What needs to be done: Beginning at the line that includes "Switch to the Background tab", return each line exactly through the end of the listing, and no line before it.

Records provided:
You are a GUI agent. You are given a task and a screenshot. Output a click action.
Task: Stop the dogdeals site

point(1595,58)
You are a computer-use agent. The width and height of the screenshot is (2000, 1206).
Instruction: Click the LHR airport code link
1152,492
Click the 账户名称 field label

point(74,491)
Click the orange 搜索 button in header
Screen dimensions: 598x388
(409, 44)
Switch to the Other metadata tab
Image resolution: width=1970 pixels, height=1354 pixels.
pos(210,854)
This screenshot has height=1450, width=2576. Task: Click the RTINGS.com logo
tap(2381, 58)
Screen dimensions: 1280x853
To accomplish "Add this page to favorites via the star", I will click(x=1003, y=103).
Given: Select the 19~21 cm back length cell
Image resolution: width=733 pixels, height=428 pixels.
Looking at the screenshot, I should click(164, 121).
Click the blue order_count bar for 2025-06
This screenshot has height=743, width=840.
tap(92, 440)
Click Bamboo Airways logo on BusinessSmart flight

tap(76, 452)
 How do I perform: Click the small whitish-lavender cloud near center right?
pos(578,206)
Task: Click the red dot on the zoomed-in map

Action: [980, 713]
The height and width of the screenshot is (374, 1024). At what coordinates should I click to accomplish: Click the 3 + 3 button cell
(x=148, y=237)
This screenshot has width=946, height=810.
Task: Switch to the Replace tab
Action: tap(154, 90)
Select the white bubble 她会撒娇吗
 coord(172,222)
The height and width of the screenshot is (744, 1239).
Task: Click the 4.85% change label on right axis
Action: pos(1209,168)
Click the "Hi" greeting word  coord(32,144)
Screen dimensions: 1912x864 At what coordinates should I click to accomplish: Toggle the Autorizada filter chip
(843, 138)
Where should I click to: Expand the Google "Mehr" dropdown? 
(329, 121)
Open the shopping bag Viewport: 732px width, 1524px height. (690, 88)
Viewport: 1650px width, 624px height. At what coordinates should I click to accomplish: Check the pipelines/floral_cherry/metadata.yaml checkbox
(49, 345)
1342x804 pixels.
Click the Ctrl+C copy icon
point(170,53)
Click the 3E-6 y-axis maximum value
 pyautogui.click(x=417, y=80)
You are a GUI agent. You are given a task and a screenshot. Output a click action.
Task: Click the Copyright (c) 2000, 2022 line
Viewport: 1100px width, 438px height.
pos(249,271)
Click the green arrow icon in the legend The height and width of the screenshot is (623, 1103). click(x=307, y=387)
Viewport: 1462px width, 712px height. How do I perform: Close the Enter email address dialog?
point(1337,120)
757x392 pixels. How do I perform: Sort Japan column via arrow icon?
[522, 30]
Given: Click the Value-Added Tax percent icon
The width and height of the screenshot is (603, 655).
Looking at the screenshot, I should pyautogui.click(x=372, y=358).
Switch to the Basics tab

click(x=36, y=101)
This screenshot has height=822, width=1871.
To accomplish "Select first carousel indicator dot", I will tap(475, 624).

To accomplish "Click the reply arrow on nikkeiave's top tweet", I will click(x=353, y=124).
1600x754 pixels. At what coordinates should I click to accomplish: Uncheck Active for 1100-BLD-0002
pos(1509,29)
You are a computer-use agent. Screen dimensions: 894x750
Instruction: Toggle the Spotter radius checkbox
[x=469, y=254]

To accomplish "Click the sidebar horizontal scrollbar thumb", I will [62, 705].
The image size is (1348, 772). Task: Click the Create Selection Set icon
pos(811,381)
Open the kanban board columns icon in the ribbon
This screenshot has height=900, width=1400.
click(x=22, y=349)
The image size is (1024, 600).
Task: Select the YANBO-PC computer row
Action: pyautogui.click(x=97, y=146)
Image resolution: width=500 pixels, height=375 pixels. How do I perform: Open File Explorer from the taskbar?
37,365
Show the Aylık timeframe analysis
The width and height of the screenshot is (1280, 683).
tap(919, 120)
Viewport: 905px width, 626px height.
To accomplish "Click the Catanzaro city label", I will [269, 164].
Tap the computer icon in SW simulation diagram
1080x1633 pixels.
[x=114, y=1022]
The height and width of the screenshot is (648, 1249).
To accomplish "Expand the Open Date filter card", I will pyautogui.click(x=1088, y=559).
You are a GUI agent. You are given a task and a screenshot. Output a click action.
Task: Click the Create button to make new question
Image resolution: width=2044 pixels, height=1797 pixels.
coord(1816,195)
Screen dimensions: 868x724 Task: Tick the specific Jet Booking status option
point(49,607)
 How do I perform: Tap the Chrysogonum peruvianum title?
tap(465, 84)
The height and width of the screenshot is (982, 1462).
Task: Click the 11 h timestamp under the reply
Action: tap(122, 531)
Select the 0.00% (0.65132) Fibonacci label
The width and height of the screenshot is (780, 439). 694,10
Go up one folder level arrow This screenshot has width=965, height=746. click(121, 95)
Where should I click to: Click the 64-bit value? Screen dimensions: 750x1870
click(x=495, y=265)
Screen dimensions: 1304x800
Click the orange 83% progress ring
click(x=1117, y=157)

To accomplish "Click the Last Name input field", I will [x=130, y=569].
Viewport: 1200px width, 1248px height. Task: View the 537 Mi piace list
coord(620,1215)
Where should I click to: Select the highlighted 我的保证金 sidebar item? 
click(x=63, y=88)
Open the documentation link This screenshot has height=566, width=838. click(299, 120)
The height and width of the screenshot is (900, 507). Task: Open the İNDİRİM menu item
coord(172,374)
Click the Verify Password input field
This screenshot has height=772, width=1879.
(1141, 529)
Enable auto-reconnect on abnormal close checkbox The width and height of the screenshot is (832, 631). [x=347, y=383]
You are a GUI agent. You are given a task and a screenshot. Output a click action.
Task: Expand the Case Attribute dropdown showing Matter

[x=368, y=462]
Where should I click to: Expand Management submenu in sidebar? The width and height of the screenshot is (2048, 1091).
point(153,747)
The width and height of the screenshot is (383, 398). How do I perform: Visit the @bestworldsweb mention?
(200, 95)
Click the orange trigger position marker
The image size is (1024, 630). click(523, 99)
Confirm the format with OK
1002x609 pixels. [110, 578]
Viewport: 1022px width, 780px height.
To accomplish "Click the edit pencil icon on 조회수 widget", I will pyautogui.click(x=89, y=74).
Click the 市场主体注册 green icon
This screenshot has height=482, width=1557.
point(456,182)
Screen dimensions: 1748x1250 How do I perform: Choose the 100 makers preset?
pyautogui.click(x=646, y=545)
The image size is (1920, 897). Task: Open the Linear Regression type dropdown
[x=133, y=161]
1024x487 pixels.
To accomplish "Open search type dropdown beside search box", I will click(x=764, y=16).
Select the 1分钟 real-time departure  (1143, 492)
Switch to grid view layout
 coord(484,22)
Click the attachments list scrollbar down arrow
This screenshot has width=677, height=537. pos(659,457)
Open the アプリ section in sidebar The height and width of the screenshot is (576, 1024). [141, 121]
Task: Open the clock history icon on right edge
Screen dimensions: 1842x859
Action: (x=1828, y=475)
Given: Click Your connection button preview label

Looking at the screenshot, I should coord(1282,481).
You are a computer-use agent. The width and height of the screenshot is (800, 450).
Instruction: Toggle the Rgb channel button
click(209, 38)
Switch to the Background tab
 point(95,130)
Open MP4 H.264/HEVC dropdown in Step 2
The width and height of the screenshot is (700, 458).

Response area:
Switch to the Background tab
 point(95,130)
Open MP4 H.264/HEVC dropdown in Step 2
The width and height of the screenshot is (700, 458).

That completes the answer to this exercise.